Once logged in, we can request 2 cpu cores from reserved resources by
srun --account=rse-com6012 --reservation=rse-com6012-8 --cpus-per-task=2 --time=01:00:00 --pty /bin/bash
if the reserved resources are not available, request core from the general queue by
srun --pty --cpus-per-task=2 bash -i
Now set up our conda environment, using
source myspark.sh # assuming you copied HPC/myspark.sh to your root directory (see Lab 1 Task 2)
if you created a myspark.sh
script in Lab 1. If not, use
module load Java/17.0.4
module load Anaconda3/2024.02-1
source activate myspark
Now we can start the PySpark shell by
cd com6012/ScalableML # our main working directory
pyspark --master local[2] # start pyspark with the 2 cpu cores requested above.

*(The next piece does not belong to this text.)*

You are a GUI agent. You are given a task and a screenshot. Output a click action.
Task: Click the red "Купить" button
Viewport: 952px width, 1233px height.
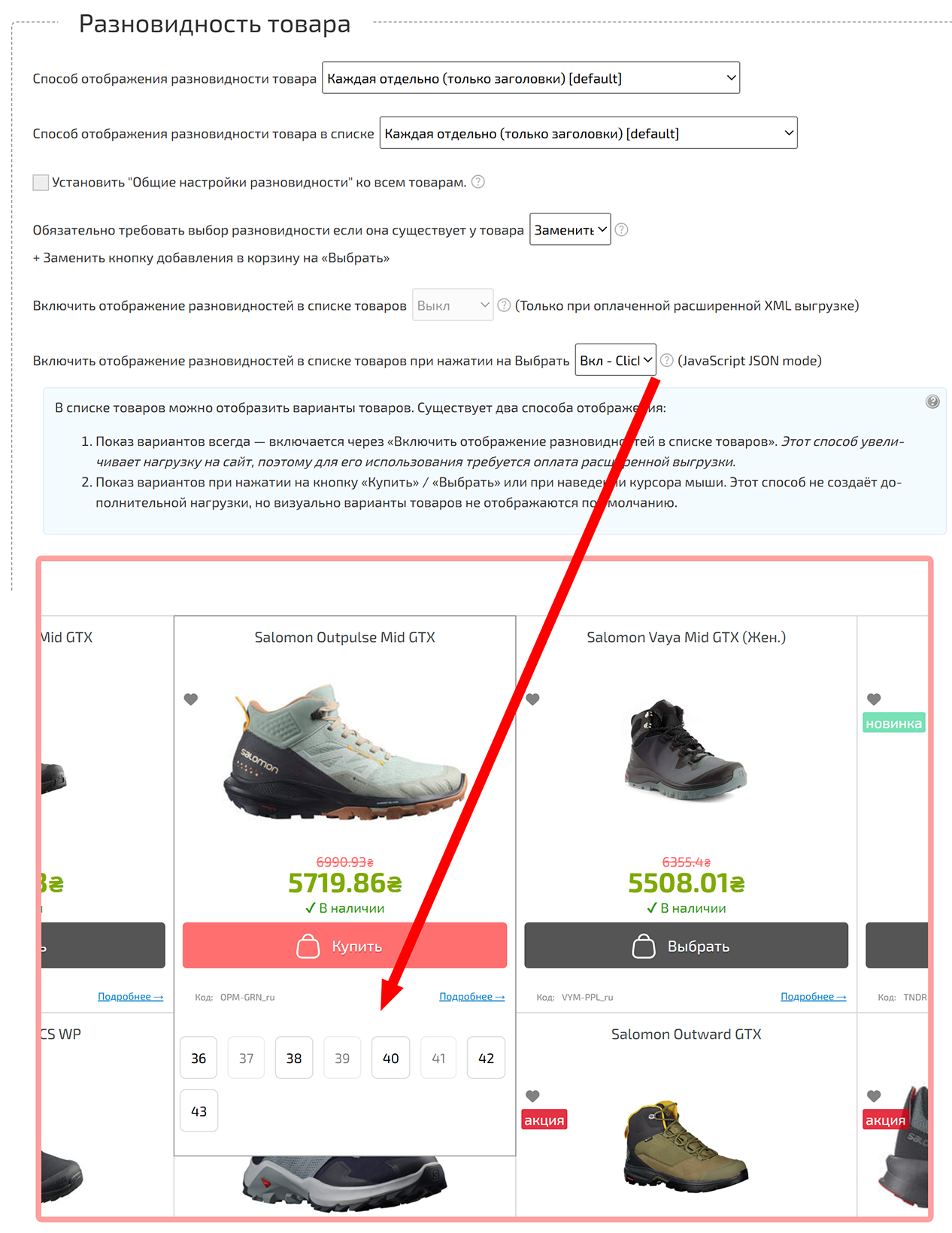point(344,946)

If you are experiencing a segmentation fault
when entering the pyspark
interactive shell, run export LANG=en_US.UTF-8 LC_ALL=en_US.UTF-8
to fix it. It is recommended to add this line to your myspark.sh
file.
Collaborative filtering is a classic approach for recommender systems. These techniques aim to fill in the missing entries of a user-item association matrix primarily based on the matrix itself. spark.ml
currently supports model-based collaborative filtering, in which users and products are described by a small set of latent factors that can be used to predict missing entries, using the alternating least squares (ALS) algorithm.
API: class pyspark.ml.recommendation.ALS(*, rank=10, maxIter=10, regParam=0.1, numUserBlocks=10, numItemBlocks=10, implicitPrefs=False, alpha=1.0, userCol='user', itemCol='item', seed=None, ratingCol='rating', nonnegative=False, checkpointInterval=10, intermediateStorageLevel='MEMORY_AND_DISK', finalStorageLevel='MEMORY_AND_DISK', coldStartStrategy='nan', blockSize=4096)
The following parameters are available:
- rank: the number of latent factors in the model (defaults to 10).
- maxIter is the maximum number of iterations to run (defaults to 10).
- regParam: the regularization parameter in ALS (defaults to 0.1).
- numUserBlocks/numItemBlocks: the number of blocks the users and items will be partitioned into in order to parallelize computation (defaults to 10).
- implicitPrefs: whether to use the explicit feedback ALS variant or one adapted for implicit feedback data (defaults to false which means using explicit feedback).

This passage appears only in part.